— Objective —
Copy each of the following items line for line, with no changes, and omit the pictures from your copy.

— Records for the exercise —
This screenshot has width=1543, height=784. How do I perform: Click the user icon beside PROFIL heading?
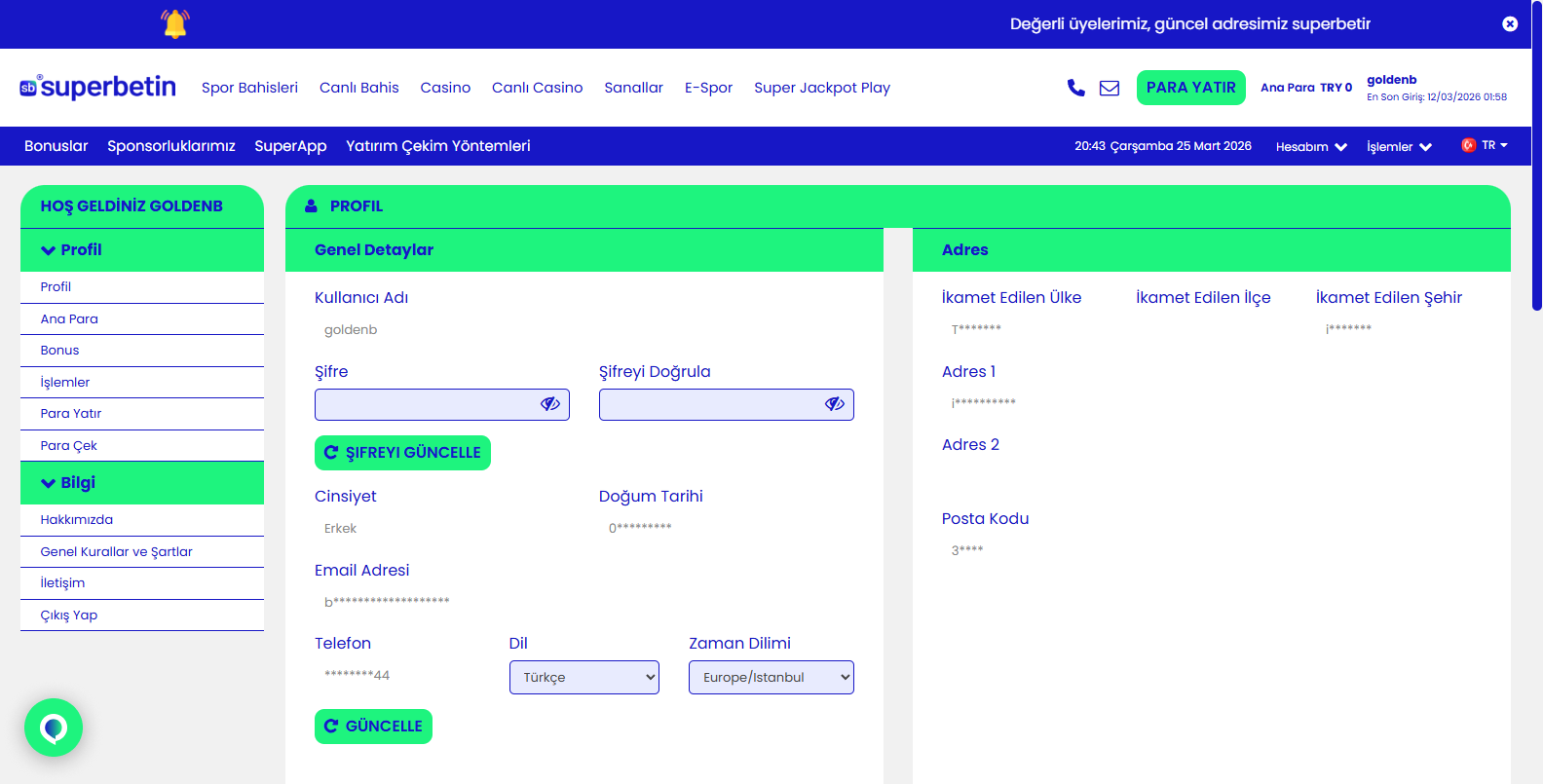click(x=311, y=206)
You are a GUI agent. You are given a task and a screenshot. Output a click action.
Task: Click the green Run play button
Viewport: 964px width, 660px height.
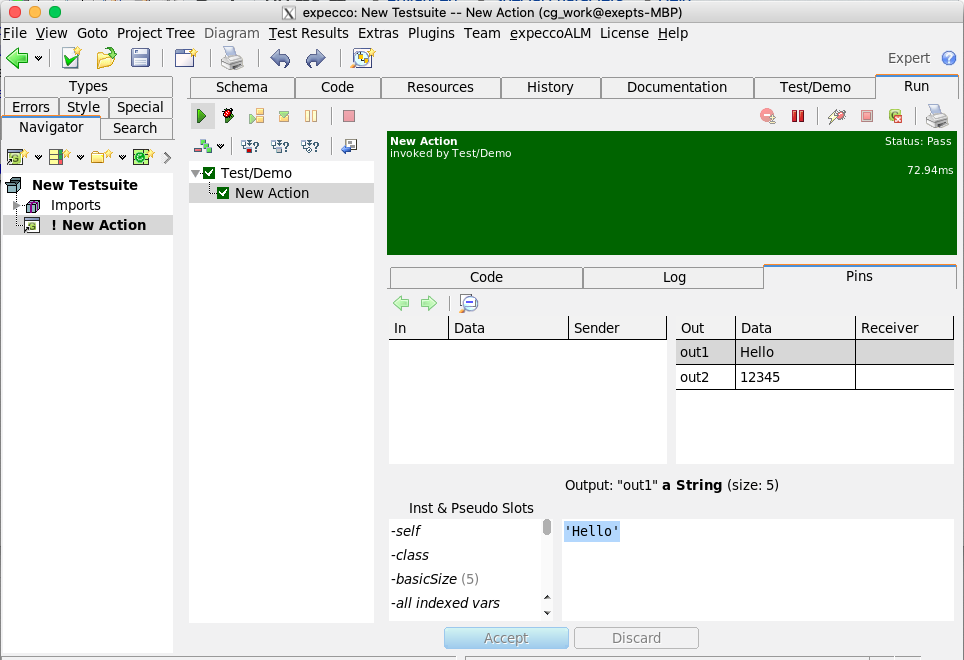pos(202,117)
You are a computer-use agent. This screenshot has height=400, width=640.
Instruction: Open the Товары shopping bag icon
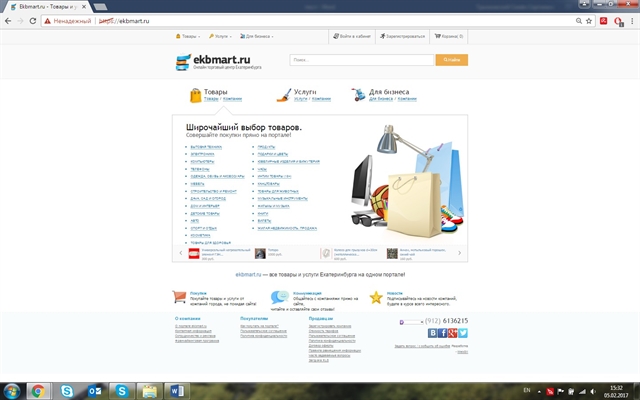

— Response to the task —
This screenshot has width=1543, height=784. How do I perform: Click the user icon beside PROFIL heading?
click(x=311, y=206)
You are a GUI agent. You are given a task and a screenshot. Output a click action.
Task: Click the green Run play button
Viewport: 964px width, 660px height.
pos(202,117)
You are a computer-use agent. This screenshot has height=400, width=640.
Instruction: Open the Товары shopping bag icon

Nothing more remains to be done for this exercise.